• [Short problem 1]
From the rows below, copy out the lines starting with the one containing "will [387, 343]." and going on through the one containing "The height and", reproducing each line unchanged.

• [Extract]
[arm,3/X] Implement __smla* intrinsics (Q-setting)
diff mbox series

Message ID 9c09fdf0-7107-7ab1-6bbd-a49ad73aece9@foss.arm.com
State New
Headers show
Series
  • [arm,3/X] Implement __smla* intrinsics (Q-setting)
Related show

Commit Message

Kyrill Tkachov Nov. 7, 2019, 10:26 a.m. UTC
Hi all,

This patch implements some more Q-setting intrinsics form the SMLA* group.
These can set the saturation bit on overflow in the accumulation step.
Like earlier, these have non-Q-setting RTL forms as well for when the 
Q-bit read
is not needed.

Bootstrapped and tested on arm-none-linux-gnueabihf.
Committing to trunk.
Thanks,
Kyrill

2019-11-07  Kyrylo Tkachov <kyrylo.tkachov@arm.com>

     * config/arm/arm.md (arm_smlabb_setq): New define_insn.
     (arm_smlabb): New define_expand.
     (*maddhisi4tb): Rename to...
     (maddhisi4tb): ... This.
     (*maddhisi4tt): Rename to...
     (maddhisi4tt): ... This.
     (arm_smlatb_setq): New define_insn.
     (arm_smlatb): New define_expand.
     (arm_smlatt_setq): New define_insn.
     (arm_smlatt): New define_expand.
     (arm_<smlaw_op><add_clobber_name>_insn): New define_insn.
     (arm_<smlaw_op>): New define_expand.
     * config/arm/arm_acle.h (__smlabb, __smlatb, __smlabt, __smlatt,
     __smlawb, __smlawt): Define.
     * config/arm_acle_builtins.def: Define builtins for the above.

• [Short problem 2]
According to the patch message, on which target was the change bootstrapped and tested?

• [Data for the task]
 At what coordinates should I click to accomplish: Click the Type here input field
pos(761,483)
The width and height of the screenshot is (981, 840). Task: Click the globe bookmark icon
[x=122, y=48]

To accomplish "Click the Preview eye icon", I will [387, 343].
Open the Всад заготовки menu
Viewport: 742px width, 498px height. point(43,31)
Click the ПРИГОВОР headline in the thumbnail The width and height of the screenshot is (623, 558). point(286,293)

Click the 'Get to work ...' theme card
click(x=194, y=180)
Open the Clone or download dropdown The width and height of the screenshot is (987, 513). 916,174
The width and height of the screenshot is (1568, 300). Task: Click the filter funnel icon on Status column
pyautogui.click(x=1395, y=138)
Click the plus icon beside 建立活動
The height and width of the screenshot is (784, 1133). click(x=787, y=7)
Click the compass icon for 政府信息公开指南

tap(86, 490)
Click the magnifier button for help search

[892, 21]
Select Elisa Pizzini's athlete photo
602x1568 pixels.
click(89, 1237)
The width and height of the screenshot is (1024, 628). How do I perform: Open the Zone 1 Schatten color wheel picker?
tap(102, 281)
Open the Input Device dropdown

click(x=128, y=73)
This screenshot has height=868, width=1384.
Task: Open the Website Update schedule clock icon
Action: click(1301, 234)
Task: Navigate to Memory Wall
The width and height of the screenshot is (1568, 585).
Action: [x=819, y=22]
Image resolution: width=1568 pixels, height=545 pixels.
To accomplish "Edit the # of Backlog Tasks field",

• [Task result 1]
To accomplish "Click the Preview eye icon", I will [387, 343].
Open the Всад заготовки menu
Viewport: 742px width, 498px height. point(43,31)
Click the ПРИГОВОР headline in the thumbnail The width and height of the screenshot is (623, 558). point(286,293)

Click the 'Get to work ...' theme card
click(x=194, y=180)
Open the Clone or download dropdown The width and height of the screenshot is (987, 513). 916,174
The width and height of the screenshot is (1568, 300). Task: Click the filter funnel icon on Status column
pyautogui.click(x=1395, y=138)
Click the plus icon beside 建立活動
The height and width of the screenshot is (784, 1133). click(x=787, y=7)

• [Task result 2]
arm-none-linux-gnueabihf